▸ PASSAGE:
══════
Rapid thawing enhances tissue destruction in a mouse model of cutaneous cryoablation: Insights into oxidative stress and neutrophil activation

Background

Cryoablation is an integral therapeutic approach in dermatology for eliminating viral warts and benign tumors by damaging tissue through freeze-thaw cycles. Rapid thawing of the frozen area by warming it with fingertips during cryoablation is a common technique in Japan; however, its efficacy has not been elucidated.

Objective

This study aimed to evaluate the effect of rapid thawing on cryoablation-treated skin and clarify the underlying mechanisms using cryoablation model mice.

Methods

Cryoablation was performed on the dorsal skin of mice using a liquid nitrogen-soaked cotton swab, followed by rapid thawing by warming with fingertips or natural thawing without treatment. The effects on skin ulcers, immune cell infiltration, and oxidative stress were assessed.

Results

Rapid thawing enlarged cryoablation-induced skin ulcers. The numbers of cryoablation-induced CD3⁺ T cells, neutrophils, neutrophil extracellular traps (NETs), and TUNEL⁺ cells increased with rapid thawing. Visualization of oxidative stress in OKD48 transgenic mice showed that oxidative stress signals in the cryoablation-treated area were enhanced with rapid thawing. Real-time PCR analysis of mouse skin demonstrated that cryoblation-induced levels of NOX2 and HO-1 were significantly elevated with rapid thawing. In mouse melanoma tumors treated with cryoablation, rapid thawing significantly inhibited tumor growth and increased the infiltration of neutrophils, NETs, and TUNEL⁺ cells compared to the group without rapid thawing.
══════
▸ DATASET CONTENT:
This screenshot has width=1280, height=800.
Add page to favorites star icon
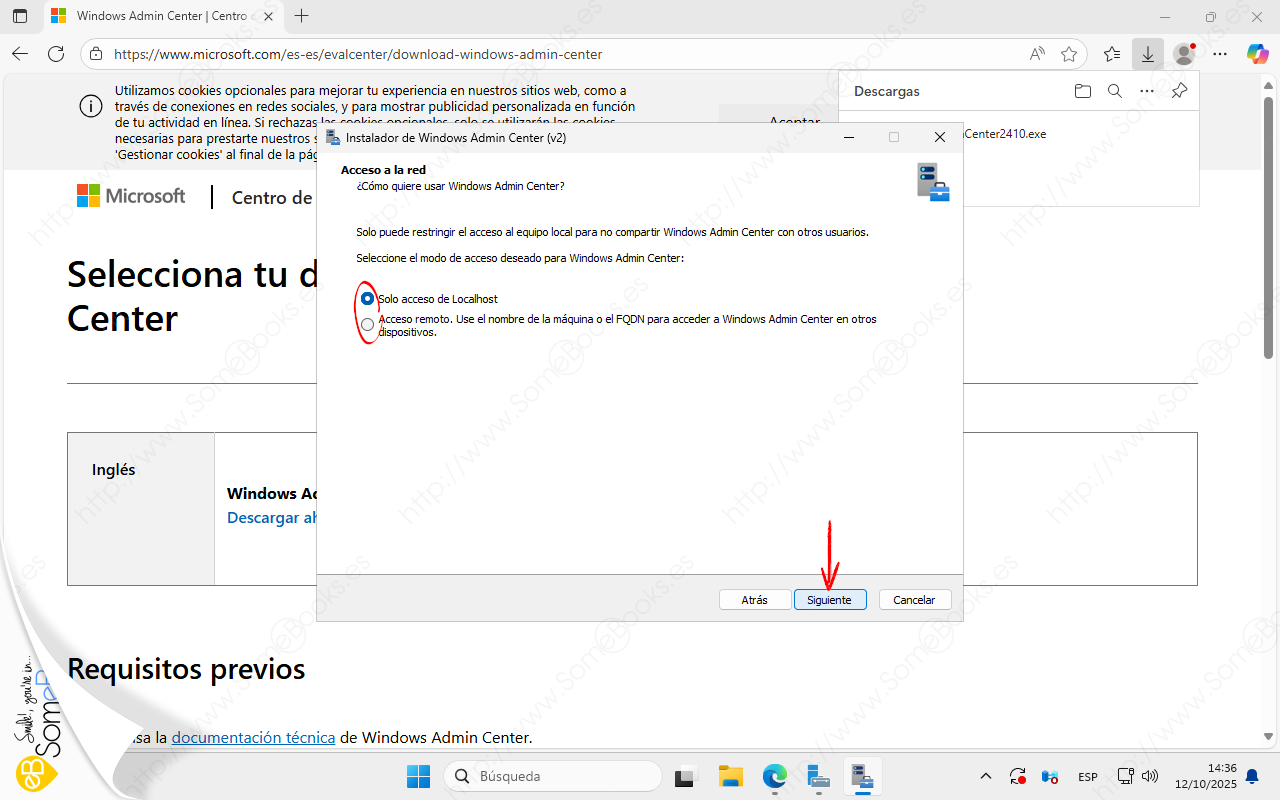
══════
▸ THE PROBLEM:
Transcribe the part of the cryoablation abstract starting with "Rapid thawing enhances" and going on through "not been elucidated.". Rely only on the cryoablation abstract, not on the data.

▸ YOUR RESPONSE:
Rapid thawing enhances tissue destruction in a mouse model of cutaneous cryoablation: Insights into oxidative stress and neutrophil activation

Background

Cryoablation is an integral therapeutic approach in dermatology for eliminating viral warts and benign tumors by damaging tissue through freeze-thaw cycles. Rapid thawing of the frozen area by warming it with fingertips during cryoablation is a common technique in Japan; however, its efficacy has not been elucidated.